Our van pulled over to the side of the road and came to a stop. We were travelling along a coastal highway between the cities of Recife and Maceio in Northeastern Brazil. It was day six of a 16-day tour a tour that would expose us to some of the worst poverty in the country.

Our group of 10 exited the van in order to get a closer look at the thatch huts that lined both sides of the pavement. A man was working the ground with a hoe in front of one of the nearby shacks; inside two women sat on a bench, presumably taking refuge from the heat of the Brazilian sun. We walked over and began to speak with them. This is their story: They had been living in the roadside camp for 10 months. They work in the sugarcane fields when they can, but employment is sporadic. Even when there is work the wages are at starvation levels, only one or two dollars a day. They are day labourers with no land, no money and nothing to show for the years of backbreaking toil in the cane fields. Many of the adults are illiterate and the children have no access to formal education.
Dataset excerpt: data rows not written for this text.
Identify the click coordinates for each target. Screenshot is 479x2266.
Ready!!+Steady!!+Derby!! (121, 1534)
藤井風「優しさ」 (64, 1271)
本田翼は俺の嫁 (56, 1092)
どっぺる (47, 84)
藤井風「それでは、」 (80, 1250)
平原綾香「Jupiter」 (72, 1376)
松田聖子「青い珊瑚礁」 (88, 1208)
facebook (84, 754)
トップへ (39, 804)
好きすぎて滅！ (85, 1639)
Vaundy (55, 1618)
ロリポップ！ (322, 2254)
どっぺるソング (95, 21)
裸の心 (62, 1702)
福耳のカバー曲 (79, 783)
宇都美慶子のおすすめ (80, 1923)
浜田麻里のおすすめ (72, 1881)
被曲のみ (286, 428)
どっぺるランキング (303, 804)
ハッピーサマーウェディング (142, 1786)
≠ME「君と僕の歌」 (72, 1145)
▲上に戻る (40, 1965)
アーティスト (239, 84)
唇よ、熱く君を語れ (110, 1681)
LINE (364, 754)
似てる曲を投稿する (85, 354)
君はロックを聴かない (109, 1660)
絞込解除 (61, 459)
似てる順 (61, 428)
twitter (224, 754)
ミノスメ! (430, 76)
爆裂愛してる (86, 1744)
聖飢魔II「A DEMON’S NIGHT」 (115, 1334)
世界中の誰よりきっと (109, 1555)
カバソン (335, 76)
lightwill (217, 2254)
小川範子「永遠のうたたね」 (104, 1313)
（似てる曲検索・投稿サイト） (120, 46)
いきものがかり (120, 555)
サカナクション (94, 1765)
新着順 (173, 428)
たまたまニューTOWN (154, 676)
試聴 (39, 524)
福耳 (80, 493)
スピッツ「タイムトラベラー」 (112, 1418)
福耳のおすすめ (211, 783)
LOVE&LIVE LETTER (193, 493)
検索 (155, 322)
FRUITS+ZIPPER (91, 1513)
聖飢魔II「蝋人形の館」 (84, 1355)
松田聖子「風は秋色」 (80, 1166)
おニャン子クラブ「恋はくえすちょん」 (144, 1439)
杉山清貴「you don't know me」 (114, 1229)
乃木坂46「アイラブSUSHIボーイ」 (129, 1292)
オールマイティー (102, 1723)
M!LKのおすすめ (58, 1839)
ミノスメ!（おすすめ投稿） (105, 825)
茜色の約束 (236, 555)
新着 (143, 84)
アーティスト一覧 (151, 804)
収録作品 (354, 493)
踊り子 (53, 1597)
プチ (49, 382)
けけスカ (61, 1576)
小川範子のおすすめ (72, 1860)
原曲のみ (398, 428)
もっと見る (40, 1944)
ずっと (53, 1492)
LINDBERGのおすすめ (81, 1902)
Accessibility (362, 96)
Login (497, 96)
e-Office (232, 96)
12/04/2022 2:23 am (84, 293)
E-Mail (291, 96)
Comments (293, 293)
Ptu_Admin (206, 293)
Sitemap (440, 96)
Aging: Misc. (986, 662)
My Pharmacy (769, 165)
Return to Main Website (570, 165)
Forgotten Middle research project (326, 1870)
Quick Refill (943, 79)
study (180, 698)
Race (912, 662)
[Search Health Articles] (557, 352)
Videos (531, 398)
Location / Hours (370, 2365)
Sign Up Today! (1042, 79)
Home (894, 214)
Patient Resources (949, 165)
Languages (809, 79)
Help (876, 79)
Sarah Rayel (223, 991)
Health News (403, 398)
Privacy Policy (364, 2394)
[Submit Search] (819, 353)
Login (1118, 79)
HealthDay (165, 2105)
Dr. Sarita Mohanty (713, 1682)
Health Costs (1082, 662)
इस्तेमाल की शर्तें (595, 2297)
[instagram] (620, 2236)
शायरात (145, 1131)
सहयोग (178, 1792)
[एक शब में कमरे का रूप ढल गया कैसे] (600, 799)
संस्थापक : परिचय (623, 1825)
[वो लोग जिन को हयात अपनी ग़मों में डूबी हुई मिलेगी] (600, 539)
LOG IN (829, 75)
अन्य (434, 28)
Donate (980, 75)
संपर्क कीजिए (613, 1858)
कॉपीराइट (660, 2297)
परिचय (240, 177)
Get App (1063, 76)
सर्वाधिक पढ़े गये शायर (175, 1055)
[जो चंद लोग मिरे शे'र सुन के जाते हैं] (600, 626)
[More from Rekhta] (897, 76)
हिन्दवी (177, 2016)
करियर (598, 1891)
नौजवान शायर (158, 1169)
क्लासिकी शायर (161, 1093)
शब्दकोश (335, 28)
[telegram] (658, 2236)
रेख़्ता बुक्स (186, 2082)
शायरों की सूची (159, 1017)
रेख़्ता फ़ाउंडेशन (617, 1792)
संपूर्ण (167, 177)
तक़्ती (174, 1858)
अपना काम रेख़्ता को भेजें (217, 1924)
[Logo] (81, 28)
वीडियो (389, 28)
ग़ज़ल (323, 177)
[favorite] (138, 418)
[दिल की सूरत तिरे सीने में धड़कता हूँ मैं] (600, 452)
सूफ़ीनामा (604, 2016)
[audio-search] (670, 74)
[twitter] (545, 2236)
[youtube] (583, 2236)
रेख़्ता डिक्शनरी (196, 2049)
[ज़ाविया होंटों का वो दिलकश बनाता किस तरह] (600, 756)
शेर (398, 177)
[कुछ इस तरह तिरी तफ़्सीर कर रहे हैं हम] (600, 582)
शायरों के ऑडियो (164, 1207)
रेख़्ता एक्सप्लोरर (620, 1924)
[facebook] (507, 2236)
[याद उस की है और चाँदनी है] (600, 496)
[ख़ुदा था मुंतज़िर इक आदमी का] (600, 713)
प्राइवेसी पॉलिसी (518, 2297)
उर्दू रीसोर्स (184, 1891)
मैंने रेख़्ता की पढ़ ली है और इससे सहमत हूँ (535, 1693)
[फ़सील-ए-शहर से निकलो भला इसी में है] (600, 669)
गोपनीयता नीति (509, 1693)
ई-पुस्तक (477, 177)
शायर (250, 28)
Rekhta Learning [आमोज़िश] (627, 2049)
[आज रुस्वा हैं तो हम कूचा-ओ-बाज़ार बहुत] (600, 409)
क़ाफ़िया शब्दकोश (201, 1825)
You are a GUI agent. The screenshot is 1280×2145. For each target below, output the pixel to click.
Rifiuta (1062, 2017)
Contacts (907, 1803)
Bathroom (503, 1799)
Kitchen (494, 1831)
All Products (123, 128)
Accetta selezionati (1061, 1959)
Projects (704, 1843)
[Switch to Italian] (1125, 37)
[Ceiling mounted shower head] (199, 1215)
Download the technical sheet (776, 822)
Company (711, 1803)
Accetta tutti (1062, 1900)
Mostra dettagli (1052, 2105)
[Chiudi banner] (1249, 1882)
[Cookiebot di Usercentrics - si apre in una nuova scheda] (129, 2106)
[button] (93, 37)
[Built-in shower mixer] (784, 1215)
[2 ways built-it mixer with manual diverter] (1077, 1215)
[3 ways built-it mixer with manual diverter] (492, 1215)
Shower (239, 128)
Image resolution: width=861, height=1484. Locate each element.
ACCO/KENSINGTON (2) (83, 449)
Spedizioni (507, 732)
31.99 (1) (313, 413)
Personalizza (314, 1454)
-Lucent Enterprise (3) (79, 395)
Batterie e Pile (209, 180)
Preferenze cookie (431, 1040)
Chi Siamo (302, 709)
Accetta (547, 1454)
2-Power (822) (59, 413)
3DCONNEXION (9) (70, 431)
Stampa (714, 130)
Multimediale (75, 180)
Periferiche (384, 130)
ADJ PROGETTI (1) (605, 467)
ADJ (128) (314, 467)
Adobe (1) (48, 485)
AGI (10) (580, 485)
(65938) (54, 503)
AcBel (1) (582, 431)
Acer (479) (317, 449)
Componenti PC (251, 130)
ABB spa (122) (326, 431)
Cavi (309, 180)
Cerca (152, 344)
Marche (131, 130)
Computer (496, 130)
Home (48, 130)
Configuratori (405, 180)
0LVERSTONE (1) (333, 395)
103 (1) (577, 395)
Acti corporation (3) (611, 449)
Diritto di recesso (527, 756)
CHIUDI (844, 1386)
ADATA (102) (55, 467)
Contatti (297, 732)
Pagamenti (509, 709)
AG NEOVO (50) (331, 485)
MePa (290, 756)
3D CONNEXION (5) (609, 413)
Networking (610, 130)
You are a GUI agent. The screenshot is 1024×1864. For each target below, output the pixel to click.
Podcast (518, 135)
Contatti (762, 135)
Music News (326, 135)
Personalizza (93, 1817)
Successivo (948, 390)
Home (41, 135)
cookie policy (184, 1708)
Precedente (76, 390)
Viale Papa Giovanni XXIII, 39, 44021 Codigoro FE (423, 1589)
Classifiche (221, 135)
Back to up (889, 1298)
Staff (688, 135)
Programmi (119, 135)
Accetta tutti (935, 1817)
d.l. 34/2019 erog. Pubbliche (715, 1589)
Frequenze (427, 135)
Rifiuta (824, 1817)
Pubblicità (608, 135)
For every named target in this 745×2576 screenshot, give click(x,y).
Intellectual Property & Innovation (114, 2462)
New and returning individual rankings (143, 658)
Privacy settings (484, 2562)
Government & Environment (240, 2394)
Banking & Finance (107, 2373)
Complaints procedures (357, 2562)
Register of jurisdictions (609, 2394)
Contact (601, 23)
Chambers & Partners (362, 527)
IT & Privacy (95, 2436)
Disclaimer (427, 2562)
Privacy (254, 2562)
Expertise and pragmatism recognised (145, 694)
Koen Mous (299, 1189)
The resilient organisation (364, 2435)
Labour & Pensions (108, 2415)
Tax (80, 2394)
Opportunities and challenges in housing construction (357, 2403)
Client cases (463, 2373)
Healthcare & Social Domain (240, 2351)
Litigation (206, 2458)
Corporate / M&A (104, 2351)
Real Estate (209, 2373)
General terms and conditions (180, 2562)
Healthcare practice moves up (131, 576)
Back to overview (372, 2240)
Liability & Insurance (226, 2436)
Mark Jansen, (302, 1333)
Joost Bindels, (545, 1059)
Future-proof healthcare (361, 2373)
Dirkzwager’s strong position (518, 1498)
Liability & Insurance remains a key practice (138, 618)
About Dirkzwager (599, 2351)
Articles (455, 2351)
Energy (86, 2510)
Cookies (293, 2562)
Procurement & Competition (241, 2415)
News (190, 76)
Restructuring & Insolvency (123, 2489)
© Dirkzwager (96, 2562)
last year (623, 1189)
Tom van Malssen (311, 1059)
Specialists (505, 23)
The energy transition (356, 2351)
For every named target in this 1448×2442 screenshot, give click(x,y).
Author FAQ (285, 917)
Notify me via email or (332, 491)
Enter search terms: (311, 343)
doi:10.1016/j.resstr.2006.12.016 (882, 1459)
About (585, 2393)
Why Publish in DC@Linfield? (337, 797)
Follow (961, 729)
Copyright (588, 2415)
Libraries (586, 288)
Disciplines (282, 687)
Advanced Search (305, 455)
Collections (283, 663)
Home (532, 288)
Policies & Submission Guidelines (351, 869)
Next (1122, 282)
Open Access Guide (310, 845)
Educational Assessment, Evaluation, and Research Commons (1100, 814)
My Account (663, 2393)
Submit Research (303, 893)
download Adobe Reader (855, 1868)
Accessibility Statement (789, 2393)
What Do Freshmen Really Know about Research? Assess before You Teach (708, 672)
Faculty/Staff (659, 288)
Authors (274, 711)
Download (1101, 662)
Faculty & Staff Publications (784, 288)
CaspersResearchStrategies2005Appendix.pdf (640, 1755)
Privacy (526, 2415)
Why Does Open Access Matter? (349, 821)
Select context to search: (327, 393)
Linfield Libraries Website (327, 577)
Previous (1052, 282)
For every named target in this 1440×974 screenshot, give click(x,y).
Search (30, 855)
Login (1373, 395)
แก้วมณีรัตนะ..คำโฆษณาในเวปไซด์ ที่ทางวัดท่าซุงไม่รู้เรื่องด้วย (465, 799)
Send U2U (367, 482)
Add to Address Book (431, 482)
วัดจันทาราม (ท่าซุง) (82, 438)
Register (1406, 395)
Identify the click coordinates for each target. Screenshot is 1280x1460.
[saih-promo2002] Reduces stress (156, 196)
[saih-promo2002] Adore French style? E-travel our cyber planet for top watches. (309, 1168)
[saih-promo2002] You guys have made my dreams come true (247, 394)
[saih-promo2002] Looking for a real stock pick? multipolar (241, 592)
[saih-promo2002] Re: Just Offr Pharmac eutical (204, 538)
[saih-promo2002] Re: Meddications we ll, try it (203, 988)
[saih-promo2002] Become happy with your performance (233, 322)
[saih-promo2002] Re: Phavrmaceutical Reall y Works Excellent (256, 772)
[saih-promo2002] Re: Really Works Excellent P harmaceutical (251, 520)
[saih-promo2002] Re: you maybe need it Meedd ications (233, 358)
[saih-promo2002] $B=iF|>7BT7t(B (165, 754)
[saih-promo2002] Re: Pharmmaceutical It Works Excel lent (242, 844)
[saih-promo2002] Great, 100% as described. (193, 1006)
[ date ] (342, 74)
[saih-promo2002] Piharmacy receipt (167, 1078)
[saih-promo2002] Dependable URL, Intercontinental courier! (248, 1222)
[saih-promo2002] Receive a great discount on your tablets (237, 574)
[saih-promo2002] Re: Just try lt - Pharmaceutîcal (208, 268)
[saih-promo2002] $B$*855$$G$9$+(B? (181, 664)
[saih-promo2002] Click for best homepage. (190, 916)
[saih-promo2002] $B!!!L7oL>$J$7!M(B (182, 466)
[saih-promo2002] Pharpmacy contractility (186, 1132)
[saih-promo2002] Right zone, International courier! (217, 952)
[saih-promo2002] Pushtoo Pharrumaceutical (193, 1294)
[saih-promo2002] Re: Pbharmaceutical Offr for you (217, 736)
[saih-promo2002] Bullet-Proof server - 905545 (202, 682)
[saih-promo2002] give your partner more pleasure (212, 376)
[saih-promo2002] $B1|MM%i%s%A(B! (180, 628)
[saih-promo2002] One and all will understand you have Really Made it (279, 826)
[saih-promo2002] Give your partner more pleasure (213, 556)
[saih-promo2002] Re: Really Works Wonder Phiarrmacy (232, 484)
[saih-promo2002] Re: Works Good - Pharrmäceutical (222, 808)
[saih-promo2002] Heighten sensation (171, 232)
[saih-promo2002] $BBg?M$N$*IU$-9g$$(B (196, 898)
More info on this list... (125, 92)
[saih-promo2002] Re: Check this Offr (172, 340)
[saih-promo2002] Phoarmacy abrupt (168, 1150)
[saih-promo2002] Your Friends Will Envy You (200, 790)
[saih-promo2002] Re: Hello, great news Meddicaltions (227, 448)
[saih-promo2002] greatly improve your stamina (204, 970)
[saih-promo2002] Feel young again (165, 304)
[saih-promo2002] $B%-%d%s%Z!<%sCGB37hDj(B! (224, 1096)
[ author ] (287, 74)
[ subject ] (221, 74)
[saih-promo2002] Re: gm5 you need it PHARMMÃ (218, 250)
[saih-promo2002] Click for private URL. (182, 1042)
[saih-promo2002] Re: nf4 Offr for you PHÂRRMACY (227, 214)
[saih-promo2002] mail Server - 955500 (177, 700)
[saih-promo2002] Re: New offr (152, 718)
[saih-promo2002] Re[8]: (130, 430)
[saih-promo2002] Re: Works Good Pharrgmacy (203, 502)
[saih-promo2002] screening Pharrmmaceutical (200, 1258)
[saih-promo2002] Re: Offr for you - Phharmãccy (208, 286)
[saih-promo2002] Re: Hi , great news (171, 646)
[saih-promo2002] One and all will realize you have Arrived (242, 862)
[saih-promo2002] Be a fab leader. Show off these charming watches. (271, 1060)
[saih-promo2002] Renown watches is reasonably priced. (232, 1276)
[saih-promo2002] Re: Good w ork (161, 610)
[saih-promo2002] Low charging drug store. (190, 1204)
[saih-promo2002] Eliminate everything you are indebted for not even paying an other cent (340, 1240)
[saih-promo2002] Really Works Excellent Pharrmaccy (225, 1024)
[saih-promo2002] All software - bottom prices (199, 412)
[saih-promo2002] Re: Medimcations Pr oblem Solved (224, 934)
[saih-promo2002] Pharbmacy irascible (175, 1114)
They have been driven off the land by the plantation owner either because of a lack of work due to mechanization or maybe because they asked for an increase in wages. So without a single square foot of land they are forced to exist along the narrow strips of public road allowance, fenced in by the pavement on one side and private property on the other.

These people are not stupid and they are not lazy. They are hard working, bright, intelligent people who are innocent victims of corrupt politicians and an unjust economic system that has enslaved them to a life of poverty. This is the plight of millions of people in Brazil, and it is wrong. No matter which end of the political spectrum you come from and no matter what economic philosophy you subscribe to, it is simply wrong!

After we got back into the van and drove away, I found myself overwhelmed with questions. How can a country be so broken, so screwed up and so unjust? What are the causes of these injustices? Who is to blame? Is there a solution? What is the solution? As a consumer and an investor, do I contribute to the problem? What obligation do I have to help? How can I continue to live in relative luxury after seeing first-hand the extreme poverty that exists for so many? Is poverty inevitable? Is world poverty getting better or worse? Is it permanent or merely a temporary side effect of globalization? Is capitalism the problem and if so what is the alternative?

Throughout history greater people than I have asked these same questions and have come up with vastly different answers. I think it is critical that we continue to ask these questions and that we continue to work toward a remedy. Henry George, the 19th century political philosopher, called it the "great enigma of our times" referring to the persistence of poverty amid advancing wealth. "It is the riddle that the Sphinx of Fate puts to our civilization, which not to answer is to be destroyed. So long as all the increased wealth which modern progress brings goes but to build up great fortunes, to increase luxury and make sharper the contrast between the house of have and the house of want, progress is not real and cannot be permanent" (Henry George, Progress and Poverty).